**WRITTEN EXERCISE A:** Could you set down the part of the loan agreement conditions section between "(d) The Agent" and "acceptable to the Agent.", inclusive?
**WRITTEN EXERCISE B:**
Answer these questions about the loan agreement conditions section:
(i) In whose favor must the Note be signed?
(ii) Who must certify the resolutions of each Loan Party's governing body?
(iii) Which parties must duly execute the counterparts of the Agreement that the Agent receives?
**WRITTEN EXERCISE C:** What might come next in the loan agreement conditions section? Write a continuation that starts after its final sentence.

**TEXT PASSAGE:**
6. Conditions. This Agreement shall become effective as of the date on which all of the conditions set forth in this Section 6 have been satisfied:
(a) The Agent shall have received counterparts of this Agreement duly executed by the Borrower, the Guarantors, the New Lender, the Required Lenders and the Agent.
(b) The Agent shall have received a Note signed by a Responsible Officer of the Borrower in favor of the New Lender.
(c) The Agent shall have received the favorable written opinion of Xxxxx Xxxxx LLP, as primary counsel to the Loan Parties (which shall cover, among other things, authority, legality, validity, binding effect and enforceability of this Agreement), in form and substance reasonably satisfactory to the Agent.
(d) The Agent shall have received copies of resolutions of the governing body of each Loan Party authorizing the execution, delivery and performance of this Agreement and the other Loan Documents to which it is a party and the consummation of the transactions contemplated hereby and thereby, together with specimen signatures of the persons authorized to execute such documents on such Loan Party’s behalf, all certified in each instance by a Responsible Officer reasonably acceptable to the Agent.

**PROVIDED INFORMATION:**
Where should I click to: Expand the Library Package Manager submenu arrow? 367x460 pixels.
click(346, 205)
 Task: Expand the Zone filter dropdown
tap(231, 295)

--

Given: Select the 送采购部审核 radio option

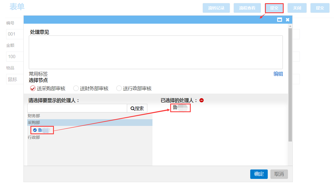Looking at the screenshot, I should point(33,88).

**TASK ANSWER A:**
(d) The Agent shall have received copies of resolutions of the governing body of each Loan Party authorizing the execution, delivery and performance of this Agreement and the other Loan Documents to which it is a party and the consummation of the transactions contemplated hereby and thereby, together with specimen signatures of the persons authorized to execute such documents on such Loan Party’s behalf, all certified in each instance by a Responsible Officer reasonably acceptable to the Agent.

**TASK ANSWER B:**
(i) The New Lender.
(ii) A Responsible Officer reasonably acceptable to the Agent.
(iii) The Borrower, the Guarantors, the New Lender, the Required Lenders and the Agent.

**TASK ANSWER C:**
(e) The Agent shall have received copies of the certificates of good standing, or nearest equivalent in the relevant jurisdiction, for each Loan Party (dated no earlier than 30 days prior to the First Amendment Effective Date) from the office of the secretary of state or other appropriate governmental department or agency of the jurisdiction of its formation, incorporation or organization, as applicable.
(f) The Agent shall have received a certificate from a Responsible Officer of the Borrower certifying, after giving effect to this Agreement and the Revolving Credit Increase on a pro forma basis (and treating such as fully drawn for such purpose), (i) to the representations set forth in Sections 7(a) and 7(c) of this Agreement and (ii) that the Loan Parties are in compliance with the Financial Covenants set forth in the Credit Agreement, in each case recomputed for the most recent Fiscal Quarter for which financial statements have been delivered hereunder.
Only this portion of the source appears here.